Response: Thank you for this constructive comment. We have expanded Section 2.2.1 (Multispectral data acquisition and processing) to clarify both the rationale for the 30 m flight altitude and the steps taken to ensure the applicability/consistency of texture features across scale:
Why 30 m AGL?
All missions were flown at 30 m above ground level between 11:00–13:00 local time under clear skies to ensure stable illumination. With our optical setup (DJI M300 RTK + Yusense MS600 Pro), this height yields a native ground sampling distance (GSD) of ≈ 2.2 cm pixel⁻¹, which provides sufficient spatial detail to resolve wheat leaf and stem-cluster structure while retaining efficient area coverage and stable radiometry. This choice follows the common guideline of matching pixel size to the characteristic dimensions of canopy structural elements used for texture analysis (citations added).
Acquisition and preprocessing held constant.
We fixed airspeed (2.5 m s⁻¹) and forward/side overlaps (75%/65%) across flights to ensure geometric and radiometric consistency. Radiometric calibration used a downwelling light sensor (DLS) and white-reference panel. Photogrammetric processing (mosaicking, geometric and radiometric correction) was performed in YuSense Map v2.2.2, and subsequent analyses were conducted on reflectance orthomosaics.
Texture extraction with scale matching.
In ENVI 5.3, we computed eight GLCM-based texture features (MEA, VAR, HOM, CON, DIS, ENT, SEC, COR) on reflectance mosaics using 64 gray levels, a 5 × 5 moving window, and one-pixel offsets at 0°, 45°, 90°, and 135°, with directional averaging to reduce rotational effects. At 30 m AGL (≈ 2.2 cm pixel⁻¹), the 5 × 5 window corresponds to an ≈ 11 cm object-space footprint, which closely matches the spatial scale of wheat leaves and stem communities. To reduce soil–canopy mixing, we applied an NIR-based vegetation mask (threshold τ selected from the image histogram within 0.30–0.40) and refined small gaps/shadows with 3 × 3 morphological opening/closing before computing textures and indices. All quantization, window, and offset parameters were held constant across dates and plots to maintain comparability.
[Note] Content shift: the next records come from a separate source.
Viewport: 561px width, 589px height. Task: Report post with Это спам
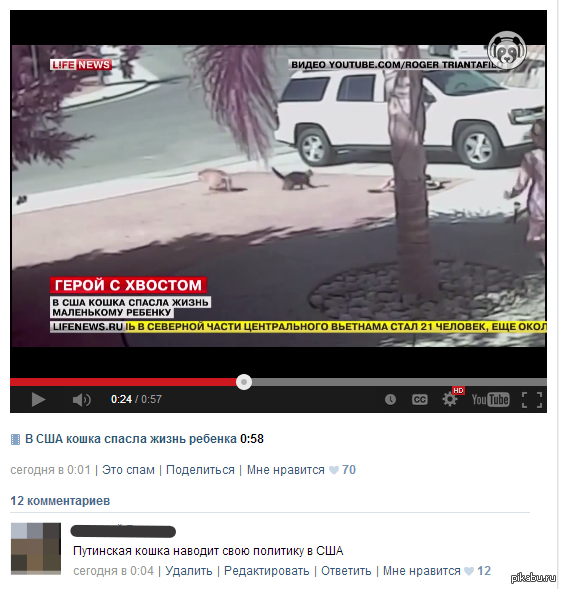pyautogui.click(x=128, y=470)
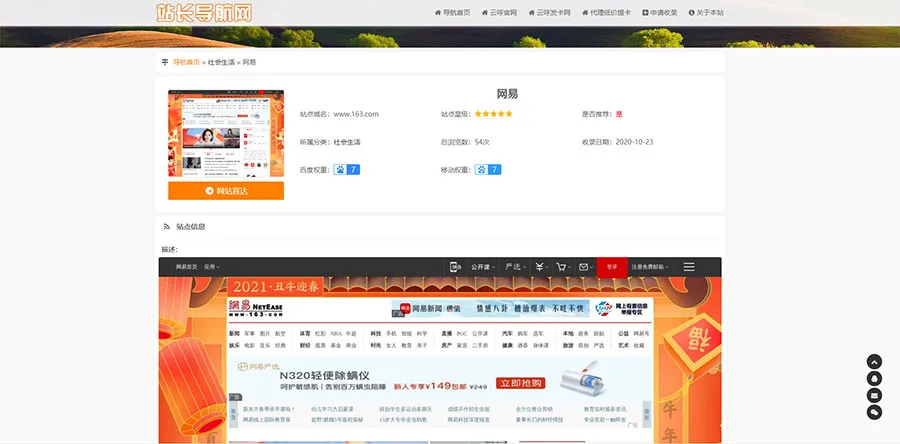Click the email envelope floating icon
The width and height of the screenshot is (900, 444).
pyautogui.click(x=874, y=395)
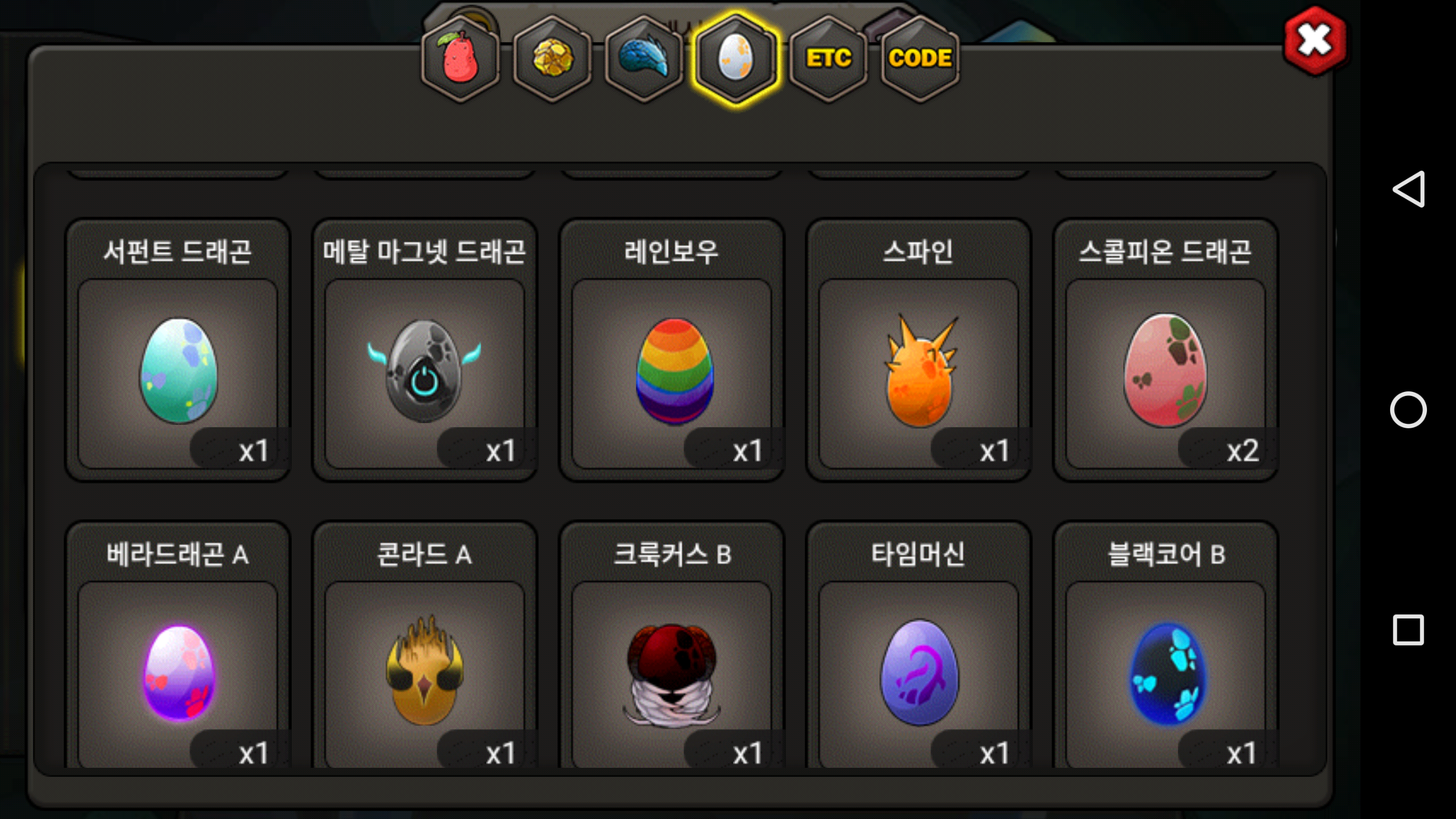
Task: Tap the Android recent apps square
Action: coord(1408,630)
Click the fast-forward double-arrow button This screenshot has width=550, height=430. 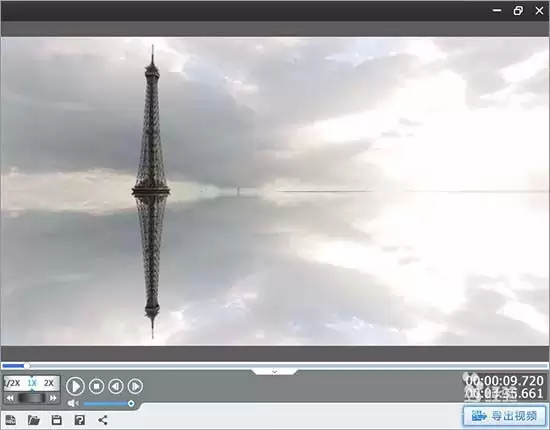tap(53, 398)
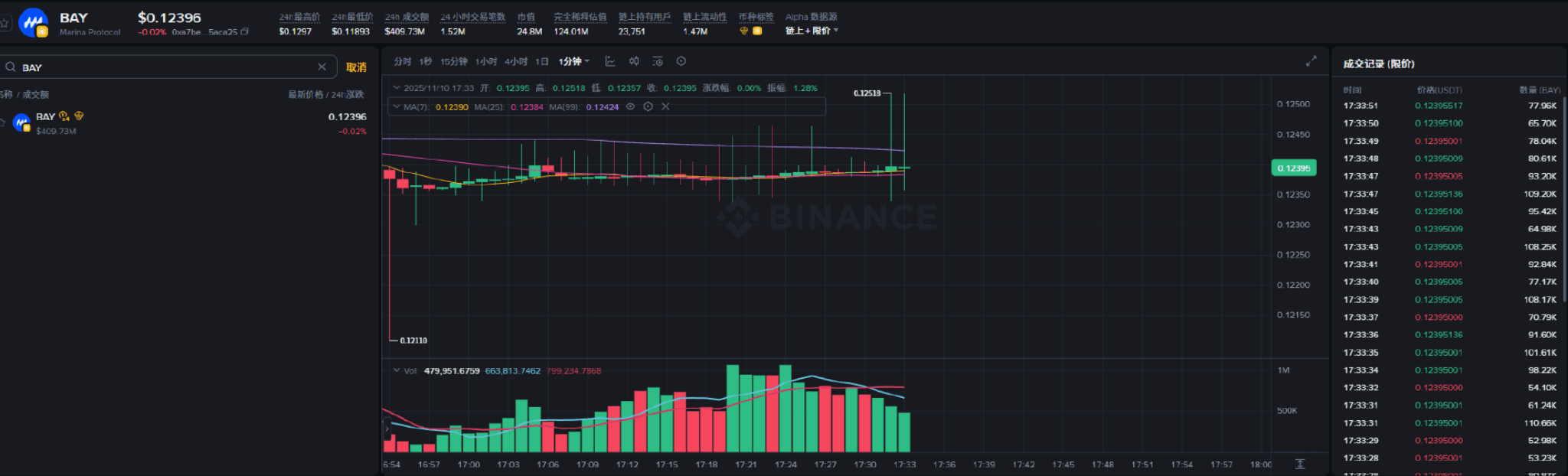
Task: Remove the MA indicator with X icon
Action: (x=665, y=107)
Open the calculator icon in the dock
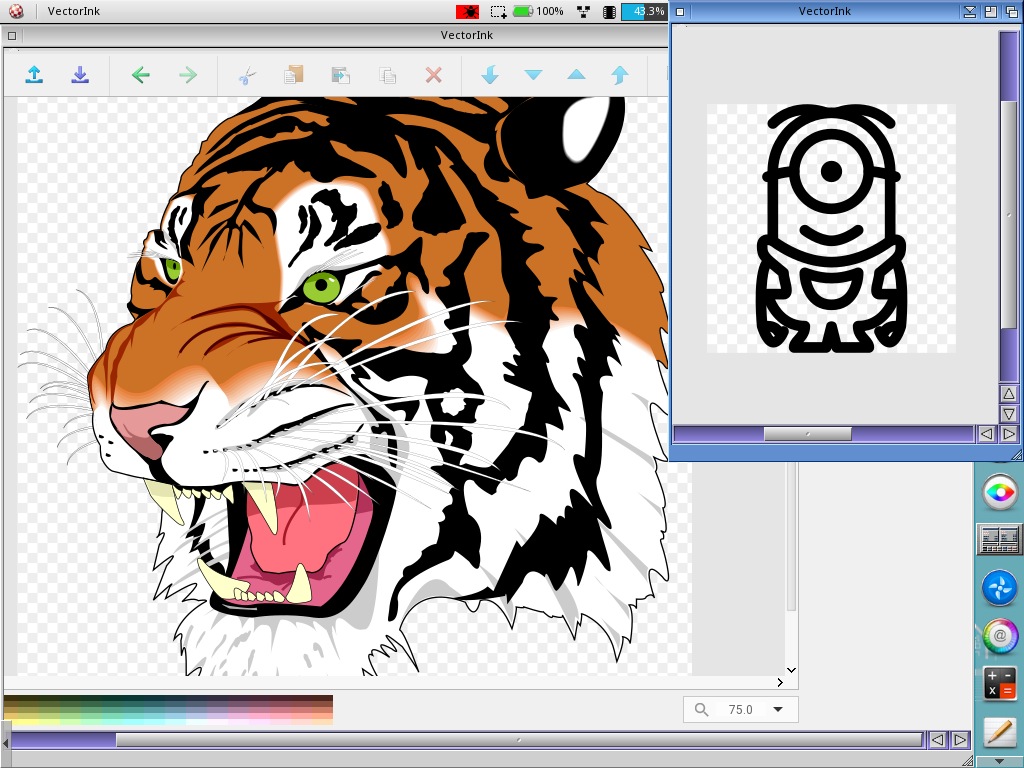The height and width of the screenshot is (768, 1024). point(999,683)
Ensuring applicability across scales.
To avoid scale confounding, all texture features in this study were derived from imagery acquired at the same altitude (30 m) and processed under an identical parameterization. We also note (and have stated in the manuscript) that when multi-altitude imagery must be combined, either (i) resampling imagery to a common GSD or (ii) scaling the texture window to preserve a constant object-space footprint is recommended to maintain the comparability of texture metrics.
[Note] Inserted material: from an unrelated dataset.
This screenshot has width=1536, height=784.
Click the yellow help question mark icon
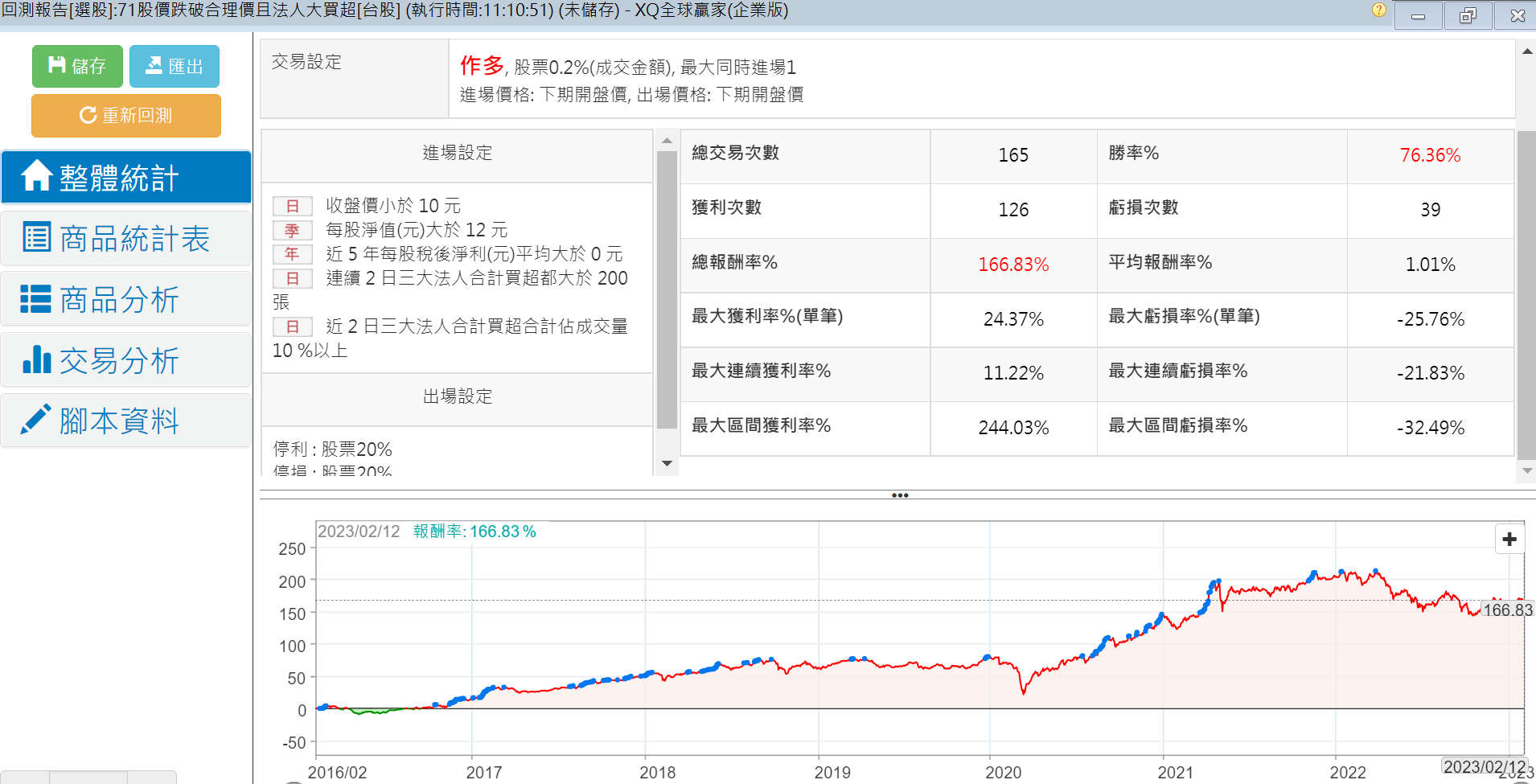1378,10
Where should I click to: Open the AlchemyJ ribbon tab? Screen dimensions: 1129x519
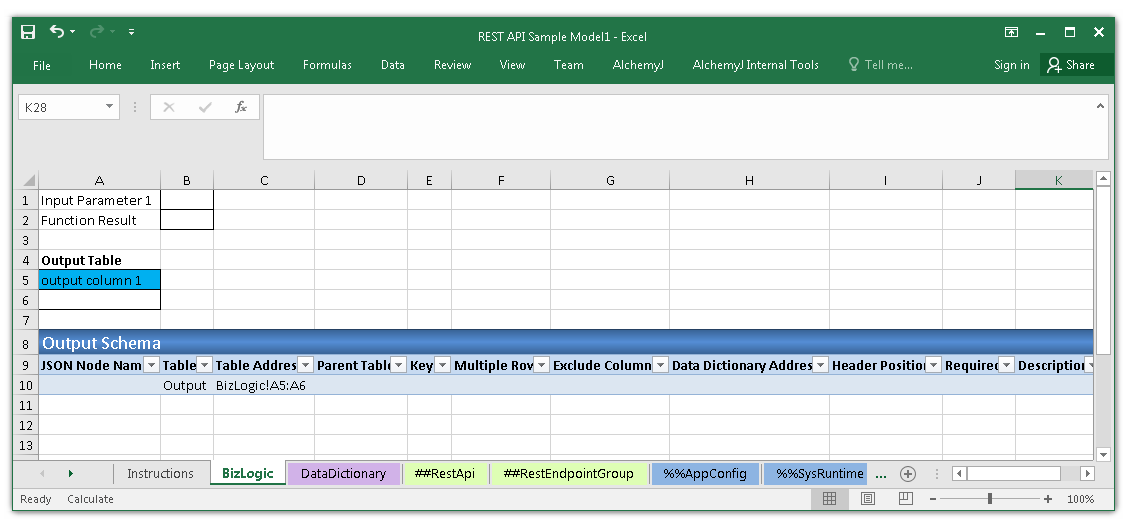(637, 65)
These clarifications have been incorporated in Section 2.
The paper only mentions a specific growth period of a certain crop. Are the modeling results of this paper applicable to different crop types? How does the author consider the problem of mixed pixels of soil and vegetation?
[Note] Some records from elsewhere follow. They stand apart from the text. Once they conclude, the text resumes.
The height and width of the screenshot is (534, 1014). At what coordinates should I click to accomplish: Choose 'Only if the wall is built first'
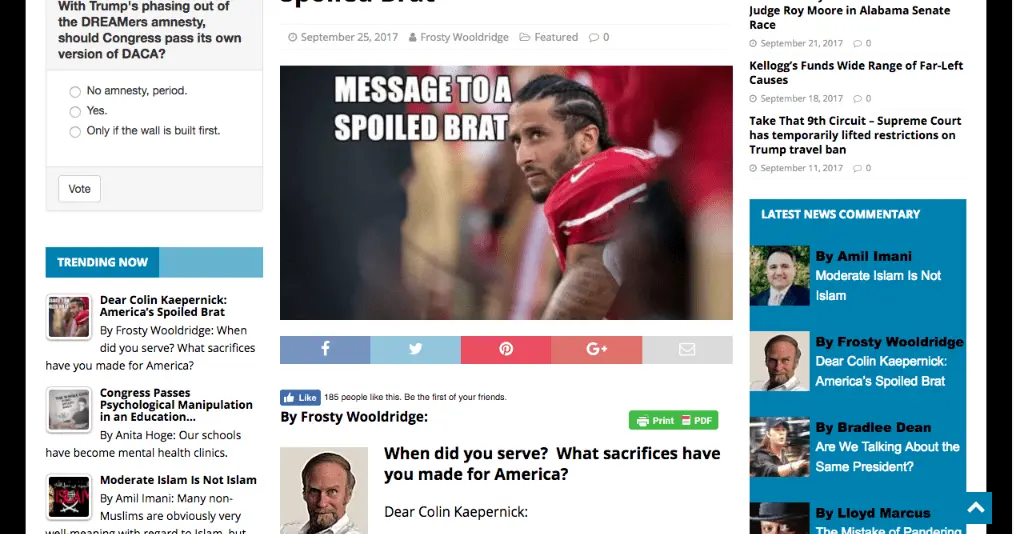click(75, 132)
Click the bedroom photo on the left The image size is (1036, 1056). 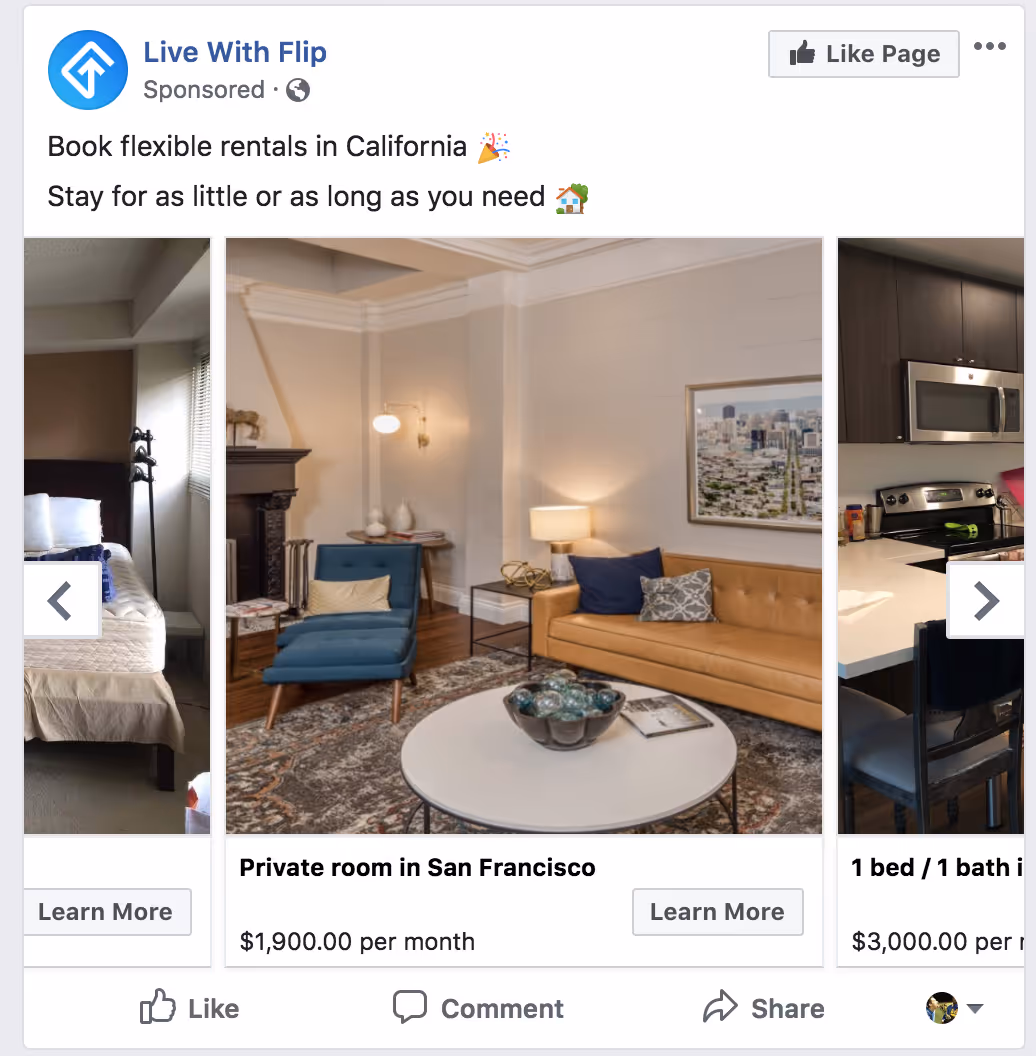(x=117, y=536)
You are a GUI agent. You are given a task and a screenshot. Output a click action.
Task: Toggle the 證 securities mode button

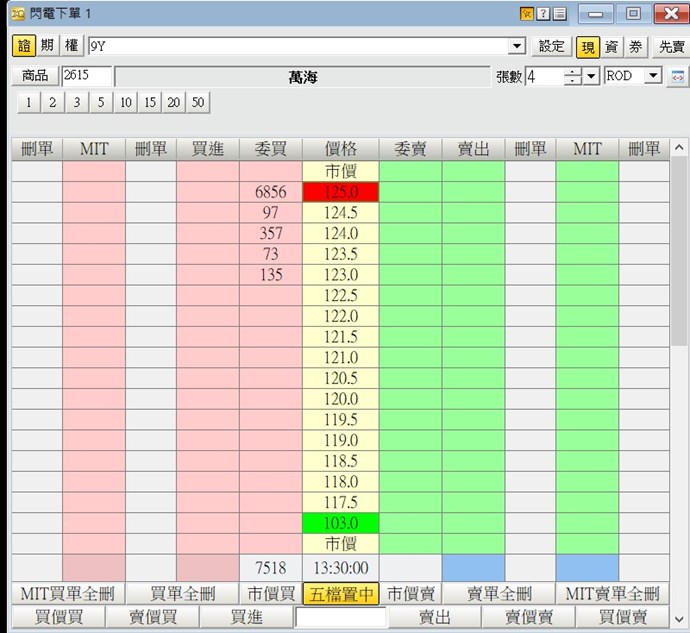click(x=23, y=46)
Response: Thank you for raising these important points. We have clarified both the scope of applicability and our treatment of soil–vegetation mixing in the revised manuscript:
Scope and transferability.
This study is intentionally scoped to winter wheat at the tillering/jointing period in an arid field setting. We now state explicitly in the Discussion that our conclusions are limited to this crop–growth-stage combination. Extrapolation to other crops, varieties, phenological stages, or sites requires recalibration and independent validation. We outline a transfer protocol in the Discussion: (i) harmonized data acquisition and preprocessing; (ii) reconstruction of candidate 2-D/3-D texture indices; (iii) correlation and collinearity screening tailored to the new context; and (iv) model retraining and independent validation. We also recommend multi-temporal sampling to develop stage-specific or cross-stage models for improved temporal robustness. We note that species/varietal differences in leaf-angle distribution, plant architecture, and canopy closure can change texture expression and the ranking of sensitive band–texture “positions,” further motivating re-selection and re-validation when transferring the workflow. These points have been added to Section 4 (Discussion).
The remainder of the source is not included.